“Volete aiutarmi? Questo è il conto corrente di un mio amico, mandatemi dei soldi e Dio vi ringrazierà”. Non è uno scherzo, e neppure una truffa, e neanche una di quelle bizzarre catene di un santo qualsiasi. E’ l’appello disperato di uno che avrebbe potuto diventare re, senza scomodare Leon Gast, e che la malattia ha invece condotto sulla strada della miseria più nera. Nell’estate del 2002 Femi Opabunmi sembrava destinato a spaccare il mondo, a diventare la nuova divinità della religione da design chiamata pallone, monoteista come i credo più famosi. Opabunmi, professione attaccante, era stato convocato nella Nigeria in partenza per la kermesse iridata in Giappone e Corea del Sud. Di questo ragazzino saltava all’occhio del cronista una buona dose di talento e l’età che ne faceva (e ne fa ancora oggi) il terzo calciatore più giovane di tutti i tempi a giocare i mondiali dopo l’irlandese (del nord) Norman Whiteside e il camerunense Samuel Eto’o. Gli almanacchi ci ricordano che giocò 86 minuti contro l’Inghilterra (0 a 0), nello stadio Nagai di Osaka, a 17 anni e 101 giorni. Fine delle trasmissioni.

Dopo la kermesse il bambino prodigio venne rottamato senza tanti complimenti.
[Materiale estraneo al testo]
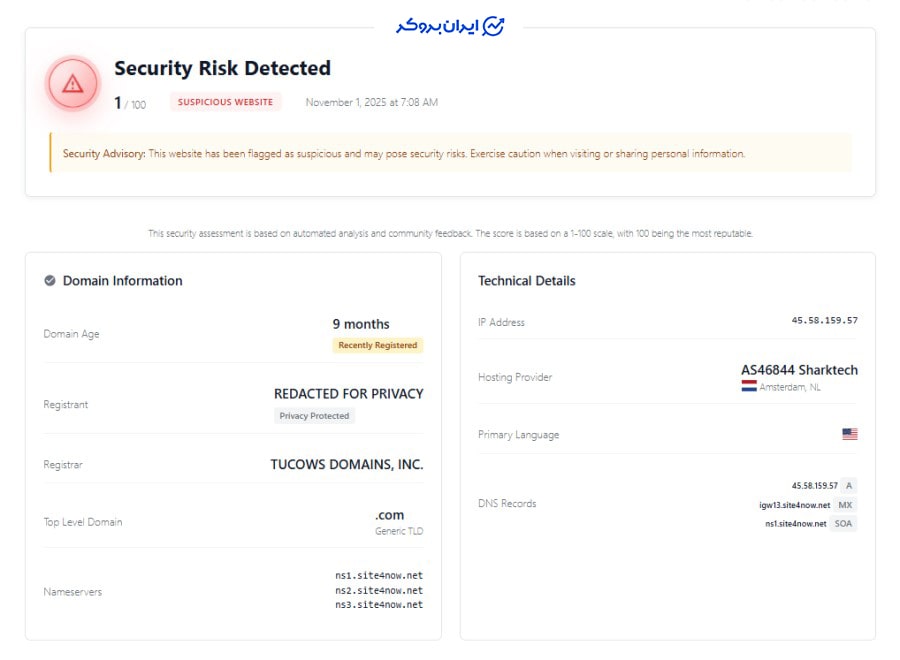Click the IP address 45.58.159.57 value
In una disciplina che, per fortuna, privilegia ancora la meritocrazia, il talento di Femi si era misteriosamente prosciugato. Forse era stato abbandonato per distrazione, come una valigia, nell’albergo giapponese dove alloggiavano le Super Aquile. Da quel momento in avanti Femi ha provato in tutti i modi a dimostrare che la licenza d’uccidere in area di rigore non fosse scaduta. Purtroppo tra Grasshopper, Hapoel Be’er Sheva e Niort riuscì a gonfiare la rete in una sola occasione. “Arrivavo sempre un istante dopo sul pallone. Il ritardo, quasi impercettibile, mi metteva nelle condizioni di non controllare bene la palla e di non mandarla nello specchio della porta”.
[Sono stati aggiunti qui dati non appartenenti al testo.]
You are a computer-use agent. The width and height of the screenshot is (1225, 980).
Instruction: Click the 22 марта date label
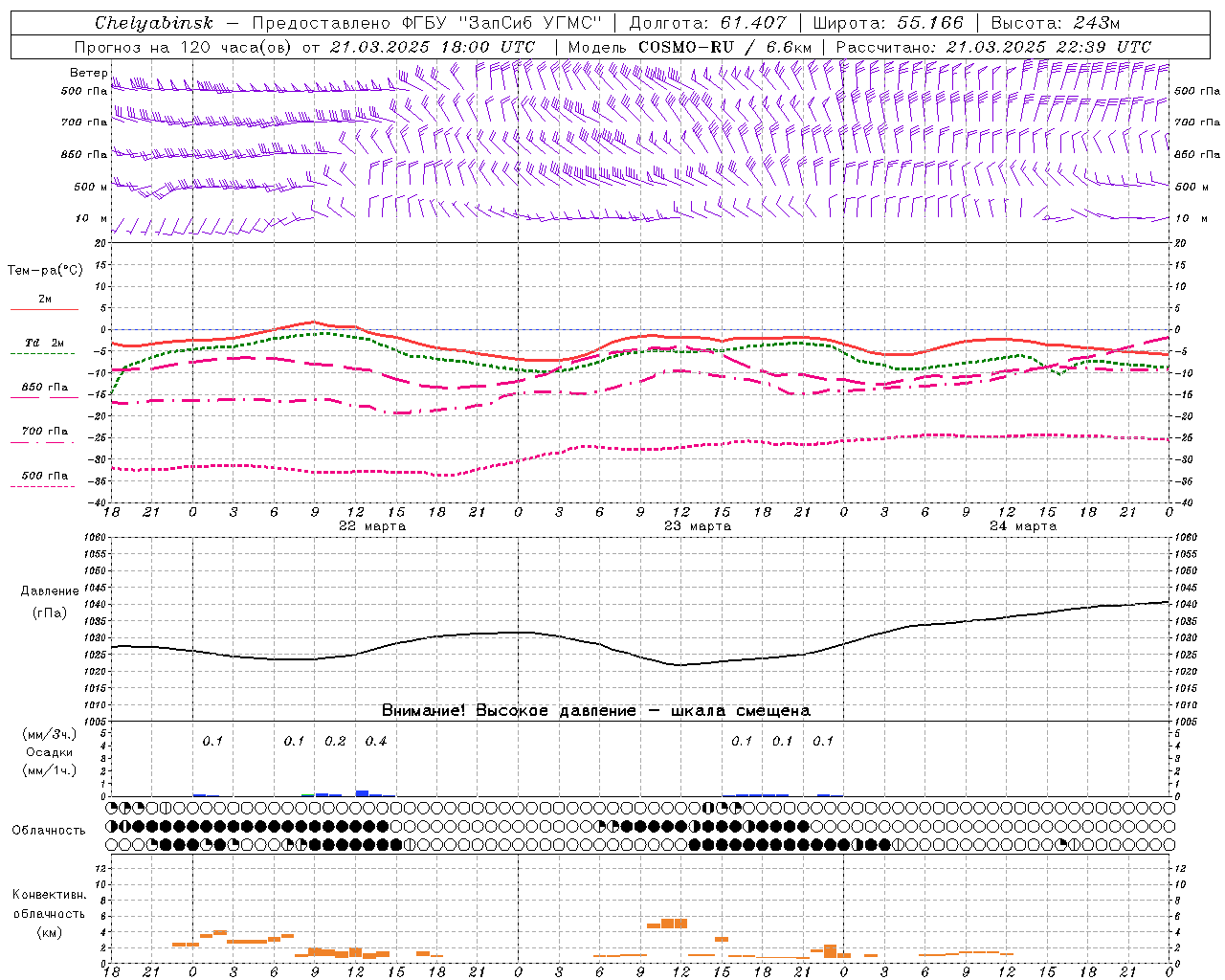372,526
Era diventato un brocco? Macché, Femi stava diventando cieco, colpito da una grave infermità alla retina che poco alla volta lo stava costringendo al buio assoluto. “Non avevo i soldi per sottopormi all’intervento – racconta – e così sono dovuto rientrare in Nigeria e con l’aiuto di alcuni ex compagni di nazionale come Eric Ejiofor e Justice Christopher ho potuto tentare l’operazione”. L’intervento è andato per il verso giusto, ma la fragilità della sua retina non gli ha più consentito di giocare più a pallone. Femi aveva esordito giovanissimo, e ad appena 21 anni fu costretto a mollare tutto. Oggi vive a Lagos, senza soldi, in una situazione di povertà che l’ha convinto a far pubblicare su un quotidiano nigeriano quel terribile annuncio. “Mi è rimasto Dio, la religione mi sta aiutando a superare i momenti più drammatici – racconta – mi dispiace solo pensare a tutti quelli che mi hanno voltato le spalle. Qualche settimana fa ho visto Vincent (Enyeama, ndr), era il mio portiere ai mondiali del 2002, ha fatto finta di non conoscermi. Quanta ingratitudine, ma sono sicuro che il Signore lo perdonerà”.